8 Ore Suzuka: Jonathan Rea martella ancora, Honda HRC a metà dell'opera

In Pista
domenica, 05 luglio 2026 alle 9:11
8 Ore Suzuka: Jonathan Rea sta trascinando Honda HRC
La 8 Ore va avanti in condizioni difficili: fin dal via si sta correndo con gomme da bagnato. A metà distanza Honda HRC è al comando, trascinata da un Jonathan Rea che pur ritiratosi dal Mondiale Superbike qui è in giornata di grazia. Ma è ancora tanta la strada da fare.

BMW e Yamaha rincorrono 

Il team ufficiale Honda finora ha utilizzato solo due piloti, con Takumi Takahashi ad alternarsi con il sei volte Mondiale. Panchinato, salvo cambi di strategia in corsa, Somkiat Canta. Scelta saggia quella di HRC perchè, anche se parliamo del terzo appuntamento del Mondiale Endurance, la classe dei piloti sta facendo la differenza. A quattro ore dalla fine Honda mantiene circa 25 secondi di vantaggio sulla Yamaha Factory che grazie ad un Jack Miller scatenato ha superato di slancio la BMW schierata da AutoRace Ube. Stanno perdendo terreno sia BMW Motorrad che Yamaha Yart.
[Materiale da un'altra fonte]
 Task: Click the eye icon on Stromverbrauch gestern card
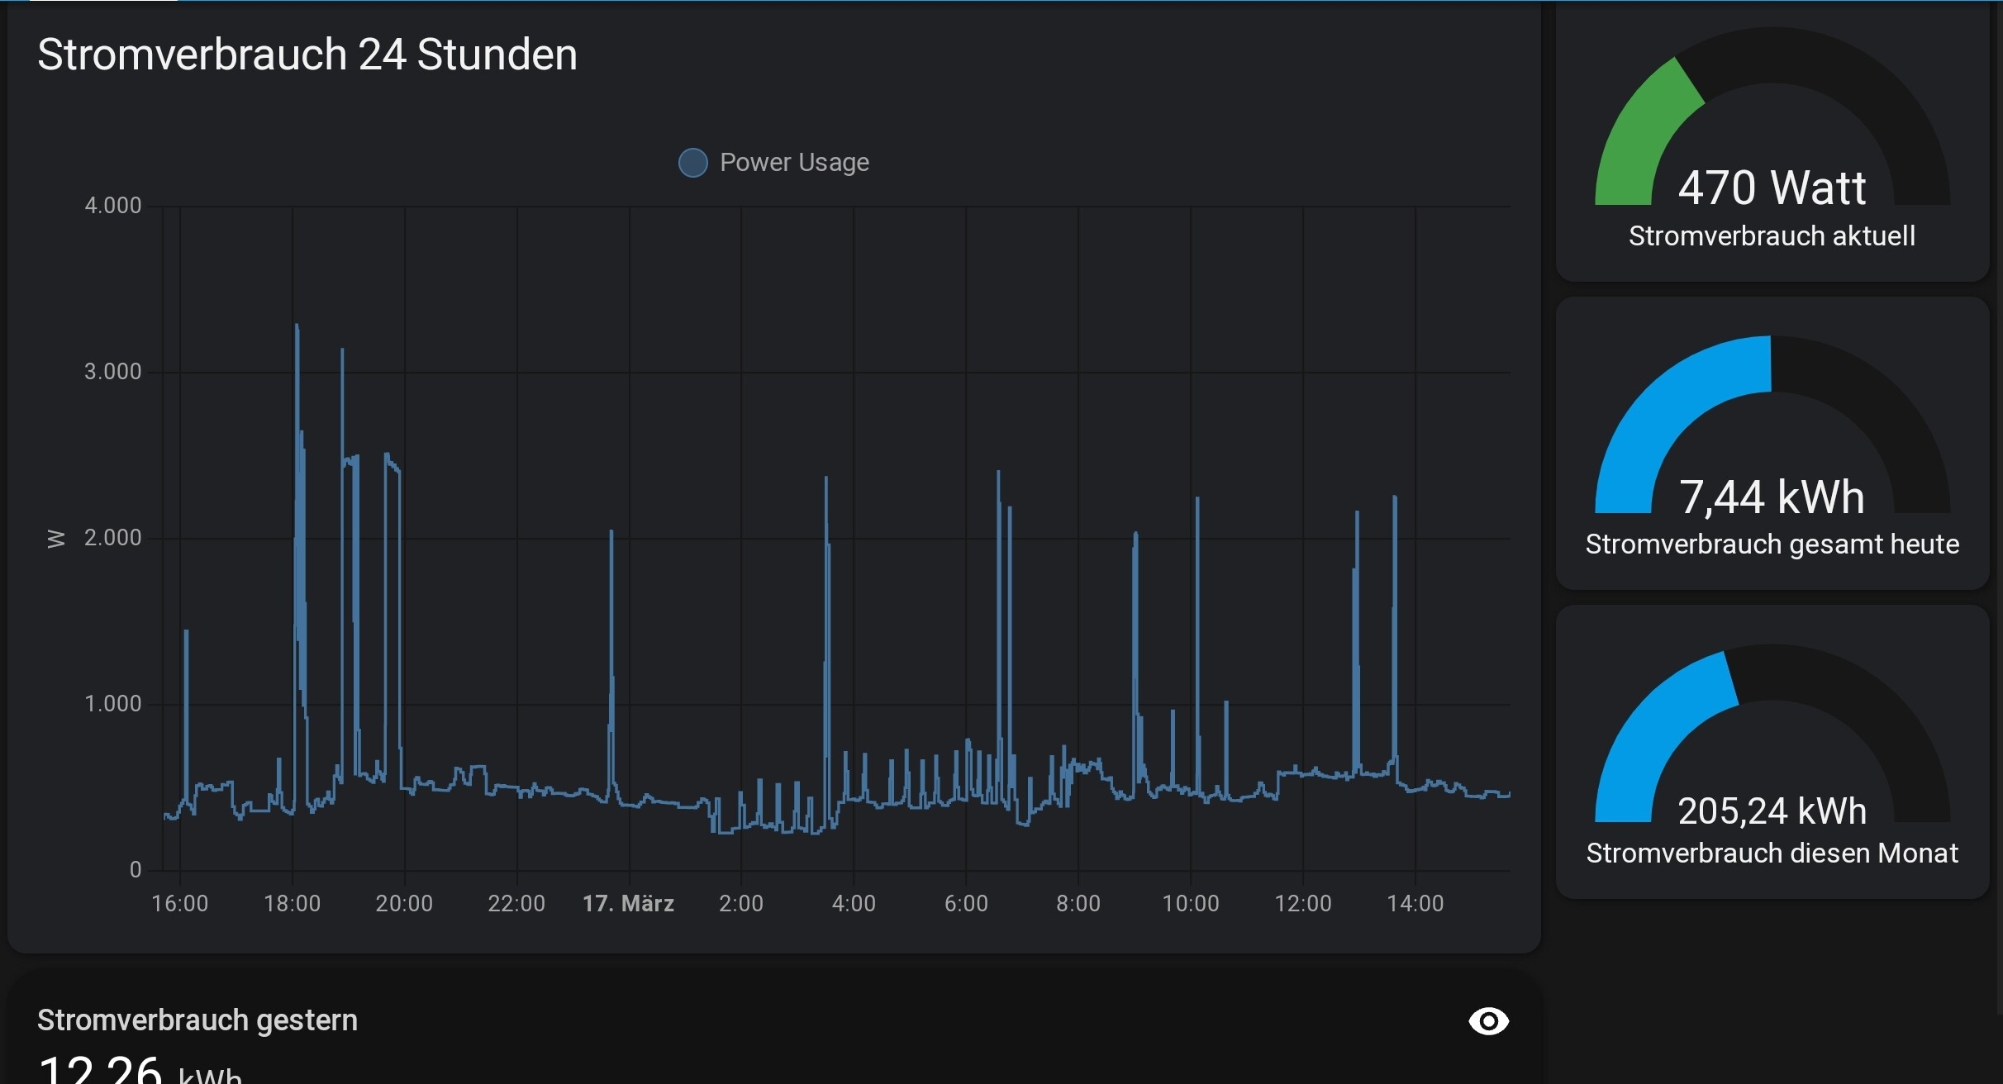(1488, 1021)

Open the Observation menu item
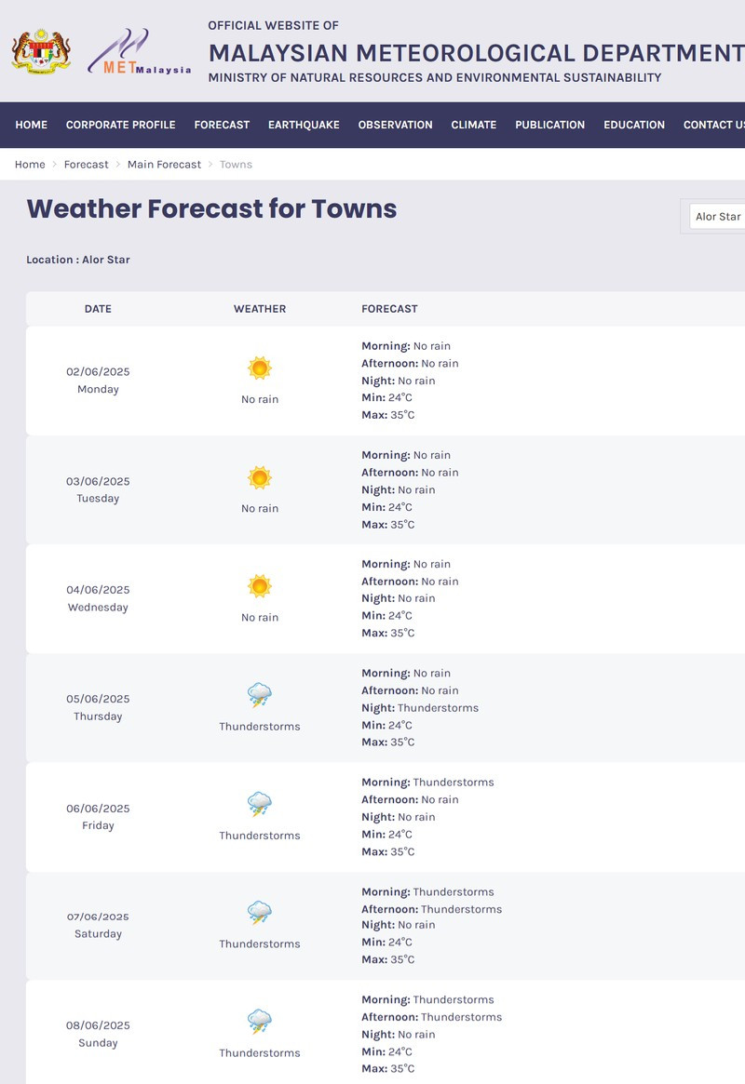coord(395,125)
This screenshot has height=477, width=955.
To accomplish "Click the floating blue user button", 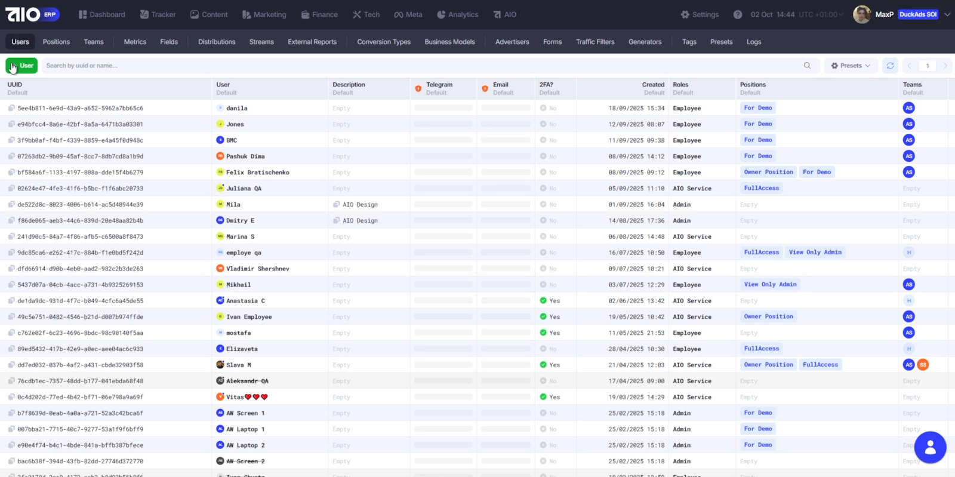I will pos(929,447).
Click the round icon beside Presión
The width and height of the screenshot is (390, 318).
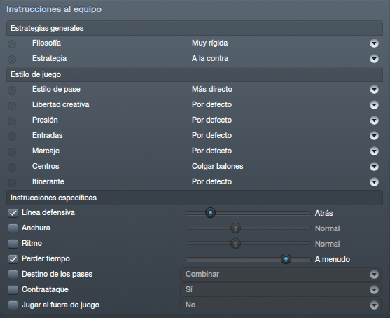[x=12, y=121]
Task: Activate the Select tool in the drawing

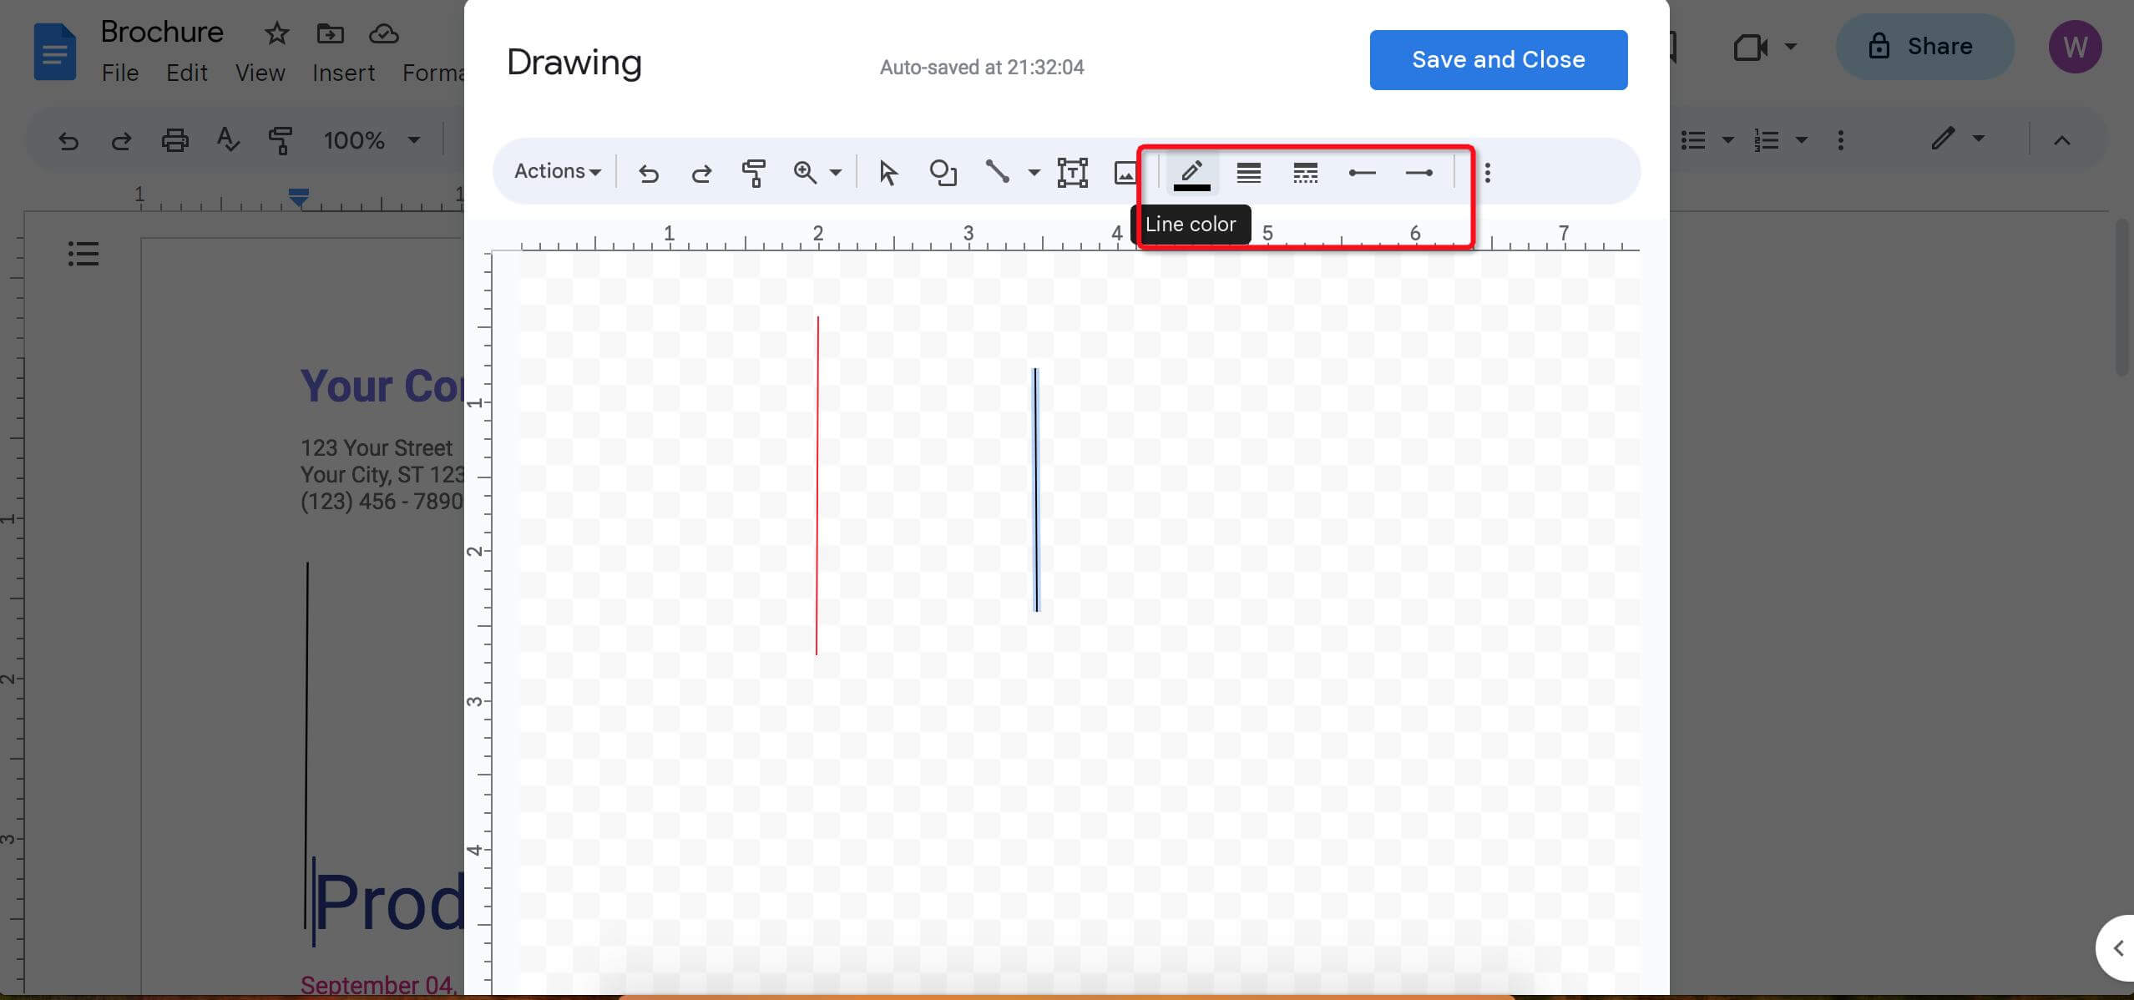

HRC sta facendo la differenza anche sul bagnato grazie alla qualità dei piloti e ai pit stop: nelle tre soste ha guadagnato ben 14 secondi su AutoRace Ube. La BMW però resta vicinissima grazie alla superlativa prestazione di Naomichi Uramoto, che nel suo stint ha mangiato circa dieci secondi a Takahashi. Ma Sylvain Guintoli, ex iridato Superbike, a 44 anni suonati non ha più il passo dei giorni migliori.
8 Ore Suzuka: la BMW del team AutoRace Ube

Si è svegliato Jack Miller 

In casa Yamaha Andrea Locatelli nello stint già disputato, sul bagnato pesante, ha retto l'urto della Honda. Non altrettanto Katsuyuki Nakasuga, mentre neanche Jack Miller ha fatto faville nella prima parte di gara. Nel secondo stint di giornata però l'australiano si è svegliato, stampando il giro veloce della corsa attaccando Guintoli stappandogli il secondo posto.. Il divario da Honda HRC è ampio, a Yamaha a questo punto servirebbe l'ingresso di una safety car per cancellare il divario e riaprire completamente la partita. Questione piloti aperta anche in BMW Motorrad e Yamaha Yart: i team ufficiale dei tedeschi era partito in tromba con Michael van der Mark, ma ha perso ampiamente terreno con Markus Reiterberger e Steven Odendaal. Mancano punte anche a Yamaha Yart: Leandro Mercado, Karel Hanika e Marvin Fritz sono validi passisti nelle gare endurance "normali" ma per il livello della 8 Ore non bastano.

La 8 Ore degli italiani

Christin Gamarino veleggia in ottava posizione con la Kawasaki ufficiale (team KWT Kaedear).Alessandro Delbianco, terzo tempo in qualifica e miglior pilota Yamaha in pista, ha visto vanificata la possibilità di tornare a casa con una coppa dalla scivolata in apertura del compagno Florian Marino. Nel suo primo stint il campione italiano Superbike è stato superlativo, risultando ad un certo punto anche il più veloce in pista, anche se Yamaha Marc VDS-KM99 ha perso dieci giri e naviga nei bassifondi. Gabriele Giannini con la Honda team Wojcik è in gioco per il podio nella categoria Superstock. Nel video qui sotto le impressioni del pilota romano subito prima del via. Stesso obietto iniziale di Kevin Manfredi con la Honda Rac41, però andato già in fumo per la caduta del compagno Diego Poncet.